PROBLEM TO SOLVE:
Quote the rows below word for word, beginning at the line that contains "1456x819 pixels. Task: Open" and stopping after the last row.

LISTED RECORDS:
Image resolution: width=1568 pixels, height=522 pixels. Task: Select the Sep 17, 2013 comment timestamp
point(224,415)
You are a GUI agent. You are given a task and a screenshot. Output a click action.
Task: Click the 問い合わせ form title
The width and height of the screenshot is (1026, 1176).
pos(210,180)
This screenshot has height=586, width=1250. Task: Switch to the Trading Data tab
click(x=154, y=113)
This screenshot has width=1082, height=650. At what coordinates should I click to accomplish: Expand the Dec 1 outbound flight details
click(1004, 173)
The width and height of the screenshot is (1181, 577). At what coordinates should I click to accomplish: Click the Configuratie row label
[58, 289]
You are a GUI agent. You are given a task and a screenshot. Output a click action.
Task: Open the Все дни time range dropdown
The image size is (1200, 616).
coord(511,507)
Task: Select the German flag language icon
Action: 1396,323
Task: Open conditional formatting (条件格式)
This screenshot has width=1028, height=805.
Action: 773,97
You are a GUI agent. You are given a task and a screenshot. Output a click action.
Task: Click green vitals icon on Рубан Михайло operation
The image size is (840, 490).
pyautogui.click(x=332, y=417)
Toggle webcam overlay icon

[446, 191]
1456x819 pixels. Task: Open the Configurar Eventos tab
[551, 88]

FINISHED EXERCISE:
1456x819 pixels. Task: Open the Configurar Eventos tab
[551, 88]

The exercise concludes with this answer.